In the meantime, Endy and his fellow biological engineers are learning how to think about potential misuses of the technology. For the past two years, Endy and Knight have run a course in which they challenge students with the task of designing a useful biological system. Early on, the instructors toyed with a "phage wars" theme; student teams would build synthetic viruses, toss them into a pot of bacteria, and let them battle for supremacy. "We decided right away that this would be a bad idea," Endy says. Although reminiscent of engineers' beloved robotics competitions, the goal was too explicitly destructive. "I don't think that humanity can afford to stumble into a modern bioweapons race," he says.
Such concerns reverberate within the synthetic biology community, which is currently debating whether to organize a conference to discuss how to regulate the proper use of the technology. As a first step toward self-policing, Endy says he will work only with DNA-synthesis facilities that screen all their orders to make sure that they're not providing the raw materials to build a pathogen.
Instead of building rampant replicators, Endy would like to construct counters made of DNA and protein that can keep track of how many times a cell divides. Such cellular odometers could be used to study how gene expression changes as cells age or to program cancer cells to self-destruct after 200 rounds of replication.
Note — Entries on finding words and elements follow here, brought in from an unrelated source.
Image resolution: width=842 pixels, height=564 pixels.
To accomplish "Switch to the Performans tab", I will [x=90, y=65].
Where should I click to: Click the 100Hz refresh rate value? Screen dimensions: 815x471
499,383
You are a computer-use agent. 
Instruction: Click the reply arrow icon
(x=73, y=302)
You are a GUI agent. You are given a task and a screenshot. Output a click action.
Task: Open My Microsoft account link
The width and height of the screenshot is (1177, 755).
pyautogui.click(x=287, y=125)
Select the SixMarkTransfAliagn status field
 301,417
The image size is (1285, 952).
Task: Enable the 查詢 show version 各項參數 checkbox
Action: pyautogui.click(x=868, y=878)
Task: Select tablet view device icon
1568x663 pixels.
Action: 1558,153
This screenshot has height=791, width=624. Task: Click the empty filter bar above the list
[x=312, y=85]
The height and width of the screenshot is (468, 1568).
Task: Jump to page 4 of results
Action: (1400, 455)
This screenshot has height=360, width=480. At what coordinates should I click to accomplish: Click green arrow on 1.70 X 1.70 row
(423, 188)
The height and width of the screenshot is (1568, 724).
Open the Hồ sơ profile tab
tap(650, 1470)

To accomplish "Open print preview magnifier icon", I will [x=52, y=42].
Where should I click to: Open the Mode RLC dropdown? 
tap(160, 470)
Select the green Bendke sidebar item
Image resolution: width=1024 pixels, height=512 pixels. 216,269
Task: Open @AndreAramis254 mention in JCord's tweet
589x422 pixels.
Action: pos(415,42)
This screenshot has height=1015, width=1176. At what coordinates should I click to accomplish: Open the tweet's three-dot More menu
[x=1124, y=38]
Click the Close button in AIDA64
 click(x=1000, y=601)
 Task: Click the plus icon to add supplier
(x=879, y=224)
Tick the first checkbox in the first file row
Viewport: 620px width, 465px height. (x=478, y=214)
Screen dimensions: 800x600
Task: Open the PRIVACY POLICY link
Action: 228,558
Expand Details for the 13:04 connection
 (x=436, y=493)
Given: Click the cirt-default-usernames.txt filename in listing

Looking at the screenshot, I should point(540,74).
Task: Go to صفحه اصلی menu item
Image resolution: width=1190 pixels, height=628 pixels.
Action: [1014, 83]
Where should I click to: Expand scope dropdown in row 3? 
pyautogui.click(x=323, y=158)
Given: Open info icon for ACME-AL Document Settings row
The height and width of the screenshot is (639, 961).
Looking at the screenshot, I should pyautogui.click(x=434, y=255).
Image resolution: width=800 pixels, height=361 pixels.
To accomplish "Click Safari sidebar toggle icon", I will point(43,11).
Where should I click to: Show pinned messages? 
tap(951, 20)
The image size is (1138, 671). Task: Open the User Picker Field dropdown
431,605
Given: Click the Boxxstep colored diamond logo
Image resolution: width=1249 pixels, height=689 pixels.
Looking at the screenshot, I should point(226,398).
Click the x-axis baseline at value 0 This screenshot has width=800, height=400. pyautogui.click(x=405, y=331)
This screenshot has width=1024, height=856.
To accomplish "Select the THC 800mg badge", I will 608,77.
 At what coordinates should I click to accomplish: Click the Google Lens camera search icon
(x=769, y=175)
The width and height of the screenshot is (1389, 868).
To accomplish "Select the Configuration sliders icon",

Researchers are now ramping up their ability to synthesize long stretches of DNA, the raw material that synthetic biologists use to build their machines. Full bacterial genomes should be produced within a year or so, and Endy expects that eukaryotic chromosomes and genomes will follow within the decade. This timeline is fine by him, because "learning what it is we want to make is going to take at least as long and probably much longer."
The consequences could be profound. "I think that synthetic biology – the ability to manipulate biological systems – will be as important to the 21st century as ability to manipulate bits was to the 20th," says Brent. "And Drew is doing what needs to be done to help bring that into being. He has the talent and resources to get something important going, and we want him to succeed. We want him to transform the world."
For his part Endy remains more circumspect. "It'll be cool if we can pull it off," he says. "We might fail completely. But at least we're trying."
And if things don't work out, Endy could have a future in television. The young scientist was recently approached by Warner Brothers to audition for the role of the Professor in the upcoming, reality TV-style remake of "Gilligan's Island." Endy claims he lost interest in the project when he learned that Paris Hilton would not be playing the role of Ginger. More likely, he realized that his participation would almost certainly guarantee that he'd be dogged for the rest of his professional career: "He could build a supercomputer with restriction enzymes and spit, but he couldn't get them off the island."